Data to use START

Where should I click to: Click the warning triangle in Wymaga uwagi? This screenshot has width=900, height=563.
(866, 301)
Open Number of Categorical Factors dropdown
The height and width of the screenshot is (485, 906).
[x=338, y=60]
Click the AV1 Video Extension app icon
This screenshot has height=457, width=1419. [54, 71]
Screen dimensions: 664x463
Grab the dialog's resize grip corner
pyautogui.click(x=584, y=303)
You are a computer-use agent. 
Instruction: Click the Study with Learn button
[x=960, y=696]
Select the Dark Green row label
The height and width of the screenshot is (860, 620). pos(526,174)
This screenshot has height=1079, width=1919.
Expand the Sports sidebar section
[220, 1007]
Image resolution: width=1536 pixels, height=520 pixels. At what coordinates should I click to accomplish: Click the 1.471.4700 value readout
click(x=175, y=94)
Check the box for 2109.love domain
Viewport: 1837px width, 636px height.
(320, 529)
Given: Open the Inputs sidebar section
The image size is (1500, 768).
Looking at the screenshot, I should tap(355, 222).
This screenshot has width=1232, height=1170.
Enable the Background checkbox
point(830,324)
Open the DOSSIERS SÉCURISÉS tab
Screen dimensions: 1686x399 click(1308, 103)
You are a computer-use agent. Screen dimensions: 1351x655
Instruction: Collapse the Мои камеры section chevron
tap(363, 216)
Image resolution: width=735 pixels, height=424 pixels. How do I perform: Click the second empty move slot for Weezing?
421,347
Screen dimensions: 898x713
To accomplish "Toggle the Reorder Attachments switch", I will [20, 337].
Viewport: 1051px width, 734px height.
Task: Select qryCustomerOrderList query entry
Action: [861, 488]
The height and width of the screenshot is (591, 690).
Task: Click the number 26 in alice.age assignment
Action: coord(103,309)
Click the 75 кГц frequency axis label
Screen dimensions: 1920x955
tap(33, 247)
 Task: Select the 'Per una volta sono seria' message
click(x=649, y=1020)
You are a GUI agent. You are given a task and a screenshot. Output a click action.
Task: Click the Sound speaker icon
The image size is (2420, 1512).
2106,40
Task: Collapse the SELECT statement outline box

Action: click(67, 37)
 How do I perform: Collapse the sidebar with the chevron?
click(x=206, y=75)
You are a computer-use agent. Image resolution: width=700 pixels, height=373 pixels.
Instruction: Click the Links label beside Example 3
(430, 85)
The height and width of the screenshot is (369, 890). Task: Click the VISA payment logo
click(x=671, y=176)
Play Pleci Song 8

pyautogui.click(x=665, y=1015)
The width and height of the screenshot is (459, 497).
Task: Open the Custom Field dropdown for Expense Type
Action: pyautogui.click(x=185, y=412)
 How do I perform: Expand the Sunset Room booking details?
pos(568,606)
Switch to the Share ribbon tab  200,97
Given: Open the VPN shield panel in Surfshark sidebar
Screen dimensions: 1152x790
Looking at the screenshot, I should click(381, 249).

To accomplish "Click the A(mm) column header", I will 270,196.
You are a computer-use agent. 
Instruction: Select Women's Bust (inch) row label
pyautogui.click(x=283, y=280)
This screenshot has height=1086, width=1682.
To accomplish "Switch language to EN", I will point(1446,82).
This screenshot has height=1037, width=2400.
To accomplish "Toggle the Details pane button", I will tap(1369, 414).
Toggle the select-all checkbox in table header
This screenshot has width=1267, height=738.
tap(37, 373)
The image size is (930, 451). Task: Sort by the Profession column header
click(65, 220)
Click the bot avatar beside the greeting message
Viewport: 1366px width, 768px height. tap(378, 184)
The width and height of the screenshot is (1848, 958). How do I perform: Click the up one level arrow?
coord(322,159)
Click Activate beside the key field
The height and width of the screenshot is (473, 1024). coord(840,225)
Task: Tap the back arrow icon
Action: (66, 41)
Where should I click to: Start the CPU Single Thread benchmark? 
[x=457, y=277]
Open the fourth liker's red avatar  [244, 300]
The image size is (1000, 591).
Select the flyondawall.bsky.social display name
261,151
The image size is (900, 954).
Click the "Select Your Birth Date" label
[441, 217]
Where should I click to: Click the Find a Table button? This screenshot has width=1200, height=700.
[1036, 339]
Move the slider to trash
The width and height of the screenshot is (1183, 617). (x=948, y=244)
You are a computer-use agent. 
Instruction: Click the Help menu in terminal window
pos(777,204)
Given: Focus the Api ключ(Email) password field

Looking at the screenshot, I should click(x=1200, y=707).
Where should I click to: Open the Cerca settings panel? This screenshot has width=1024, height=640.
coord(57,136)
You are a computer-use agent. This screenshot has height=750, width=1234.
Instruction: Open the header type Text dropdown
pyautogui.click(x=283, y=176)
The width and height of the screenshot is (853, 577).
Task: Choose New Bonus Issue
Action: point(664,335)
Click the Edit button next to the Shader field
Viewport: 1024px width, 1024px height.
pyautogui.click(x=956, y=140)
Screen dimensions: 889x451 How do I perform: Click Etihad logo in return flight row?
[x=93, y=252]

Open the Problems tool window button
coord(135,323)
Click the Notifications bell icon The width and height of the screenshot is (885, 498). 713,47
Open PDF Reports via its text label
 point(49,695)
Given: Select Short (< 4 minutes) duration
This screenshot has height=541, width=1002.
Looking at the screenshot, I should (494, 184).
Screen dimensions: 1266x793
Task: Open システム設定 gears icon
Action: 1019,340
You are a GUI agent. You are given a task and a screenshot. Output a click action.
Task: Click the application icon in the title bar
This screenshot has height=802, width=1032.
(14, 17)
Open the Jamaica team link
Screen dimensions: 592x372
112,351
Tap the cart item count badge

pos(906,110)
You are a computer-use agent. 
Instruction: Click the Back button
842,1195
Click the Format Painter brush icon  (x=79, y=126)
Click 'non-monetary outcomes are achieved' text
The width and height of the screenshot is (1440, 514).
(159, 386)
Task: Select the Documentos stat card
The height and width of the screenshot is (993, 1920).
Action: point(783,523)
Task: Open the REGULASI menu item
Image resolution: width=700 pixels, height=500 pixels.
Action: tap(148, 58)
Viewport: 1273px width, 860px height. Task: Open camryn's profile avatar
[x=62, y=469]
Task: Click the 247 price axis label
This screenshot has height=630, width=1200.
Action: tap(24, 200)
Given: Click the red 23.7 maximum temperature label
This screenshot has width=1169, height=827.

Data to use END

To do: Every record, copied exactly, is the expected answer.

Result of this task:
Where should I click to: Click the warning triangle in Wymaga uwagi? This screenshot has width=900, height=563.
(866, 301)
Open Number of Categorical Factors dropdown
The height and width of the screenshot is (485, 906).
[x=338, y=60]
Click the AV1 Video Extension app icon
This screenshot has height=457, width=1419. [54, 71]
Screen dimensions: 664x463
Grab the dialog's resize grip corner
pyautogui.click(x=584, y=303)
You are a computer-use agent. 
Instruction: Click the Study with Learn button
[x=960, y=696]
Select the Dark Green row label
The height and width of the screenshot is (860, 620). pos(526,174)
This screenshot has height=1079, width=1919.
Expand the Sports sidebar section
[220, 1007]
Image resolution: width=1536 pixels, height=520 pixels. At what coordinates should I click to accomplish: Click the 1.471.4700 value readout
click(x=175, y=94)
Check the box for 2109.love domain
Viewport: 1837px width, 636px height.
(320, 529)
Given: Open the Inputs sidebar section
The image size is (1500, 768).
Looking at the screenshot, I should tap(355, 222).
This screenshot has width=1232, height=1170.
Enable the Background checkbox
point(830,324)
Open the DOSSIERS SÉCURISÉS tab
Screen dimensions: 1686x399 click(1308, 103)
You are a computer-use agent. Screen dimensions: 1351x655
Instruction: Collapse the Мои камеры section chevron
tap(363, 216)
Image resolution: width=735 pixels, height=424 pixels. How do I perform: Click the second empty move slot for Weezing?
421,347
Screen dimensions: 898x713
To accomplish "Toggle the Reorder Attachments switch", I will [20, 337].
Viewport: 1051px width, 734px height.
Task: Select qryCustomerOrderList query entry
Action: [861, 488]
The height and width of the screenshot is (591, 690).
Task: Click the number 26 in alice.age assignment
Action: coord(103,309)
Click the 75 кГц frequency axis label
Screen dimensions: 1920x955
tap(33, 247)
 Task: Select the 'Per una volta sono seria' message
click(x=649, y=1020)
You are a GUI agent. You are given a task and a screenshot. Output a click action.
Task: Click the Sound speaker icon
The image size is (2420, 1512).
2106,40
Task: Collapse the SELECT statement outline box

Action: click(67, 37)
 How do I perform: Collapse the sidebar with the chevron?
click(x=206, y=75)
You are a computer-use agent. Image resolution: width=700 pixels, height=373 pixels.
Instruction: Click the Links label beside Example 3
(430, 85)
The height and width of the screenshot is (369, 890). Task: Click the VISA payment logo
click(x=671, y=176)
Play Pleci Song 8

pyautogui.click(x=665, y=1015)
The width and height of the screenshot is (459, 497).
Task: Open the Custom Field dropdown for Expense Type
Action: pyautogui.click(x=185, y=412)
 How do I perform: Expand the Sunset Room booking details?
pos(568,606)
Switch to the Share ribbon tab  200,97
Given: Open the VPN shield panel in Surfshark sidebar
Screen dimensions: 1152x790
Looking at the screenshot, I should click(381, 249).

To accomplish "Click the A(mm) column header", I will 270,196.
You are a computer-use agent. 
Instruction: Select Women's Bust (inch) row label
pyautogui.click(x=283, y=280)
This screenshot has height=1086, width=1682.
To accomplish "Switch language to EN", I will point(1446,82).
This screenshot has height=1037, width=2400.
To accomplish "Toggle the Details pane button", I will tap(1369, 414).
Toggle the select-all checkbox in table header
This screenshot has width=1267, height=738.
tap(37, 373)
The image size is (930, 451). Task: Sort by the Profession column header
click(65, 220)
Click the bot avatar beside the greeting message
Viewport: 1366px width, 768px height. tap(378, 184)
The width and height of the screenshot is (1848, 958). How do I perform: Click the up one level arrow?
coord(322,159)
Click Activate beside the key field
The height and width of the screenshot is (473, 1024). coord(840,225)
Task: Tap the back arrow icon
Action: (66, 41)
Where should I click to: Start the CPU Single Thread benchmark? 
[x=457, y=277]
Open the fourth liker's red avatar  [244, 300]
The image size is (1000, 591).
Select the flyondawall.bsky.social display name
261,151
The image size is (900, 954).
Click the "Select Your Birth Date" label
[441, 217]
Where should I click to: Click the Find a Table button? This screenshot has width=1200, height=700.
[1036, 339]
Move the slider to trash
The width and height of the screenshot is (1183, 617). (x=948, y=244)
You are a computer-use agent. 
Instruction: Click the Help menu in terminal window
pos(777,204)
Given: Focus the Api ключ(Email) password field

Looking at the screenshot, I should click(x=1200, y=707).
Where should I click to: Open the Cerca settings panel? This screenshot has width=1024, height=640.
coord(57,136)
You are a computer-use agent. This screenshot has height=750, width=1234.
Instruction: Open the header type Text dropdown
pyautogui.click(x=283, y=176)
The width and height of the screenshot is (853, 577).
Task: Choose New Bonus Issue
Action: point(664,335)
Click the Edit button next to the Shader field
Viewport: 1024px width, 1024px height.
pyautogui.click(x=956, y=140)
Screen dimensions: 889x451 How do I perform: Click Etihad logo in return flight row?
[x=93, y=252]

Open the Problems tool window button
coord(135,323)
Click the Notifications bell icon The width and height of the screenshot is (885, 498). 713,47
Open PDF Reports via its text label
 point(49,695)
Given: Select Short (< 4 minutes) duration
This screenshot has height=541, width=1002.
Looking at the screenshot, I should (494, 184).
Screen dimensions: 1266x793
Task: Open システム設定 gears icon
Action: 1019,340
You are a GUI agent. You are given a task and a screenshot. Output a click action.
Task: Click the application icon in the title bar
This screenshot has height=802, width=1032.
(14, 17)
Open the Jamaica team link
Screen dimensions: 592x372
112,351
Tap the cart item count badge

pos(906,110)
You are a computer-use agent. 
Instruction: Click the Back button
842,1195
Click the Format Painter brush icon  (x=79, y=126)
Click 'non-monetary outcomes are achieved' text
The width and height of the screenshot is (1440, 514).
(159, 386)
Task: Select the Documentos stat card
The height and width of the screenshot is (993, 1920).
Action: point(783,523)
Task: Open the REGULASI menu item
Image resolution: width=700 pixels, height=500 pixels.
Action: tap(148, 58)
Viewport: 1273px width, 860px height. Task: Open camryn's profile avatar
[x=62, y=469]
Task: Click the 247 price axis label
This screenshot has height=630, width=1200.
Action: tap(24, 200)
Given: Click the red 23.7 maximum temperature label
This screenshot has width=1169, height=827.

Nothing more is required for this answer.